> Problem description: Omit the images and return the remaining entries unchanged.

Stored items
__________________________________________________
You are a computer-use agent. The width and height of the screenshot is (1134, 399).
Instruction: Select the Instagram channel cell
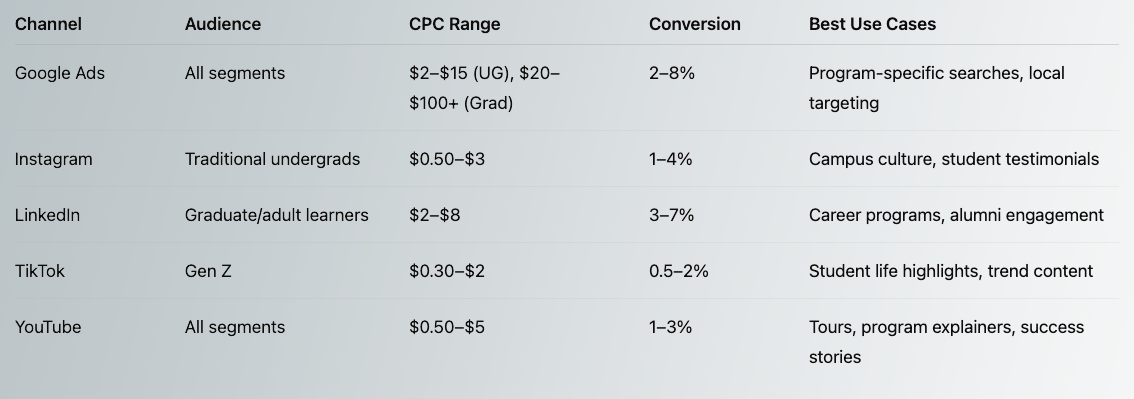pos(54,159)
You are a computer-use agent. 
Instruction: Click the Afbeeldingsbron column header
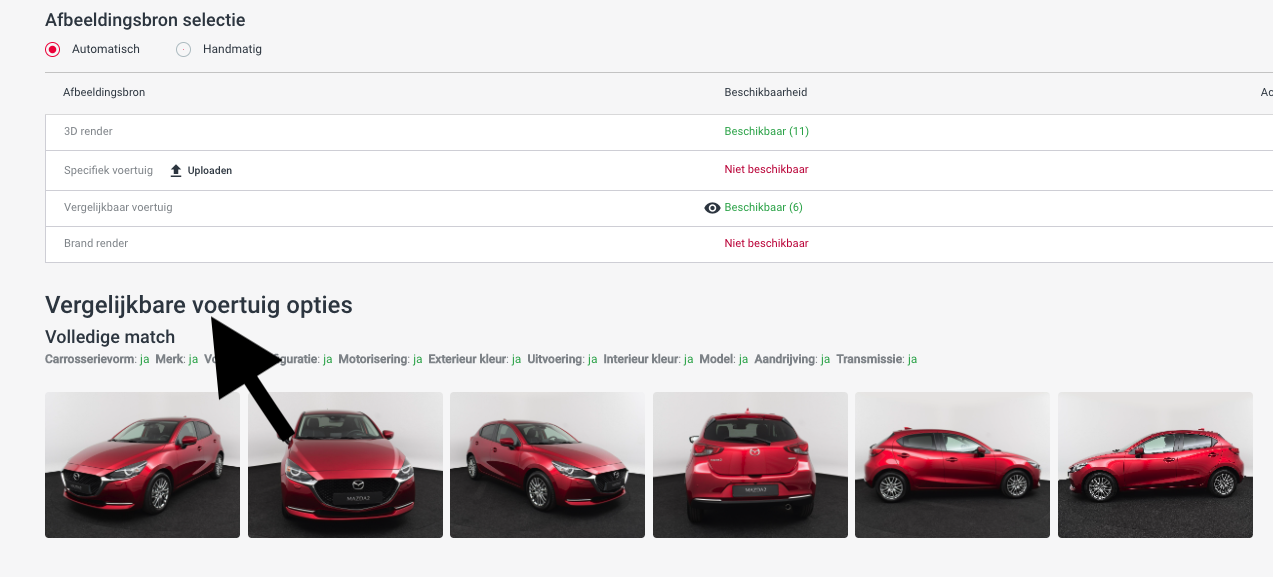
__________________________________________________
> Completed exercise:
You are a computer-use agent. The width and height of the screenshot is (1134, 399).
Instruction: Select the Instagram channel cell
pos(54,159)
You are a computer-use agent. 
Instruction: Click the Afbeeldingsbron column header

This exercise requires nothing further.